Seit in Talkshows, Politzirkeln
und bildungsfernen Familien Doping freigegeben wurde, ist -
so wie in dieser Woche - halb Deutschland auf dem Fahrrad unterwegs.
Früher waren Radfahrer die Parias der Gesellschaft. Sie durften
von jedem, der schlechte Laune und eine Zehner-Erlaubniskarte
des Ordnungsamt hatte, mit altem Obst beworfen oder von der
Strasse auf einen mit zersplitterten Bierflaschen und toten
Kleintieren übersäten Radweg gedrängt werden.

Heute
dagegen gilt es bei den Urban Professionals als chic, wenn sich
im ersten Meeting der Anzugstoff von Strellson mit einer herben
Schweissnote mischt. Politiker torkeln für die Kameras minutenlang
auf eilfertig bereitgestellten Tourenrädern herum und lassen
sich dann ächzend in die Fauteuils ihrer Dienstwagen sinken.
Radkuriere befördern bis zu 456 Massendrucksachen durch die
Innenstädte, Muttis schleppen Kinder mit angstverzerrten Gesichtern
über die Radwege - und alle fühlen sich als gesellschaftliche
Avantgarde.
Für die Leser eines Zeitgeistmediums
wie dieser Kolumne ist es im Frühling wichtig zu wissen, wie
der Radfahrer politisch und gesellschaftlich verortet werden
kann. Die Grünen, als Pioniere des benzinfreien Zweiradverkehrs,
setzen bei ihren Rädern auf Bambusrahmen und ölen die Kette
mit einem Extrakt aus Kakaobohnen der Solidaritätsstufe 1B.
Banker, die in ihrem Lifestylemagazinen gelesen haben, dass
Retro-Bikes chic sind, lassen sich in Berlinern Hinterhöfen
Stahlrahmen zusammenschweissen und fahren dann ungebremst in
die nächste Krise. Radelnde Hinterbänkler der bürgerlichen Parteien
sind besonders gefährlich, weil sie jedes Bremsmanöver mit ihrer
Fraktion abstimmen müssen. FDP-Politiker fahren GPS-gestützt
jedem Mitelständler hinterher. Weil die Entfernungen zwischen
ihren Wählern immer grössser werden, wirken sie erschöpft und
verbittert, sind aber bombig in Form. Piraten gehen technologisch
voran und haben den Antrieb auf W-Lan umgestellt. Damit entfällt
die lästige Kette.

Wer
zu Frühjahrsbeginn mit dem Radfahren beginnen will, sollte sich
mit individueller Kleidung von der Masse abgrenzen. Kompressionsunterhemden
etwa pressen jede Bauchfalte auf ein Tausendstel ihres Volumens
zusammen - sie kann auch vom Laien danach mit der Fahrradpumpe
wieder in den Normalzustand gebracht werden. Wer sich zum ersten
Mal die Beine rasieren will, zieht sich in den Winkel einer
aufgegebenen Schlecker-Filiale zurück und wischt danach einmal
feucht durch. Grundsätzlich gilt: Wer radelt, muss kräftig essen!
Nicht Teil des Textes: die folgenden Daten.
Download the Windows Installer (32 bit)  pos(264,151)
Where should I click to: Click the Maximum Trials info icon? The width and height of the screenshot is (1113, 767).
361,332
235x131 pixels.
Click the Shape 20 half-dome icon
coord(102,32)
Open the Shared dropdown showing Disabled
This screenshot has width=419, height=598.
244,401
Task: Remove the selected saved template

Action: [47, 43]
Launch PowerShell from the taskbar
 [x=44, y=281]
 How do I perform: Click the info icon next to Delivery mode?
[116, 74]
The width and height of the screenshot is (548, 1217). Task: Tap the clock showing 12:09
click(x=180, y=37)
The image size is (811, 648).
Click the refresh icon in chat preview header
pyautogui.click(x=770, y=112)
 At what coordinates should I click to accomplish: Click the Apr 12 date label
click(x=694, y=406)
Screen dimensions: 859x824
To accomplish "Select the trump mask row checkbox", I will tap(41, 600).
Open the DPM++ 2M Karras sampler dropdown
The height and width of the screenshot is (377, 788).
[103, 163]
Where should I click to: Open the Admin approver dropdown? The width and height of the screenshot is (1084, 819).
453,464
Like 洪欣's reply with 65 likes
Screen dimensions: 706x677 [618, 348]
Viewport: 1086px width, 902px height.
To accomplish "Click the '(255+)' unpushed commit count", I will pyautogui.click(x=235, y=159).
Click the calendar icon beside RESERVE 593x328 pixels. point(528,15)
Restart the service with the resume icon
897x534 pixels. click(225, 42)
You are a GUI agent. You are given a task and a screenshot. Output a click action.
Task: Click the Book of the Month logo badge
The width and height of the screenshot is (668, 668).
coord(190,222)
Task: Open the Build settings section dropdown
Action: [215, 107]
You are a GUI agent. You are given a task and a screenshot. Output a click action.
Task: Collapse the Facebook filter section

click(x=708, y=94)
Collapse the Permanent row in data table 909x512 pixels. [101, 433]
Hähnchen im Schwiessbad oder blasierte Nudeln im buttrigen Tretlager
sind Klassiker der Radküche. Reiskugeln, gefüllt mit einem Amalgan
aus alten Fahrradreifen, können nich nur verzehrt, sondern auch
auf aggressive Autofahrer geschleudert werden. Bei jugendlichen
Grossstadtradlern ist Dreierlei vom Hanf angesagt - das wirkt
gleichermassen enthemmend wie entwässernd. Mit diesen Tipps
entlassen wir sie in die postmoderne Zweiradhölle.